El puente antipeatonal, o el eufemismo “ciclo-peatonal” que usan para llamarlo oficialmente, es en realidad una forma de romper con este patrón y de destruir el espacio público que le pertenece a la UV. Más que una forma de “integrar el campus”, la función del puente es precisamente acentuar la separación que hay entre las facultades y la USBI, pues hace resaltar la barrera urbana que se forma entre el Circuito Presidentes, la vía del tren y la callecita Obreros Textiles.

¿Por qué el puente hace resaltar la barrera urbana de Circuito Presidentes? Jane Jacobs nos viene explicando desde los 1960s cómo estas grandes avenidas se vuelven barreras urbanas para la gente, pues les impide a las personas percolarse libremente por la ciudad. En vez de circular directamente y en paz a tu destino – como peatón – la avenida impone una gran barrera física en la que tienes que tomar una decisión casi de vida o muerte.

¿Suena escandaloso? ¿Entonces por qué la nueva onda en las ciudades importantes del mundo es darle prioridad al peatón, quitar puentes antipeatonales, peatonalizar calles céntricas, mejorar el transporte público?

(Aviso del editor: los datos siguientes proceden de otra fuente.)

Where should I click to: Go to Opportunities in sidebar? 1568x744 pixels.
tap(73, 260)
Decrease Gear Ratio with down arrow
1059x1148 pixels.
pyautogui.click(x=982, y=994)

Cruzar (casi) Donde Uno Quiera

Antes de la era de los automóviles motorizados, el cruzarse la calle donde uno quisiera era la norma. Había que cuidarse de los coches de caballos (no fuera a ser como a Pierre Curie, sí, el premio Nobel, que fue atropellado y muerto por uno), pero cuando empezó la matanza en serio fue con los autos motorizados: después de todo, iban más rápido y eran más pesados.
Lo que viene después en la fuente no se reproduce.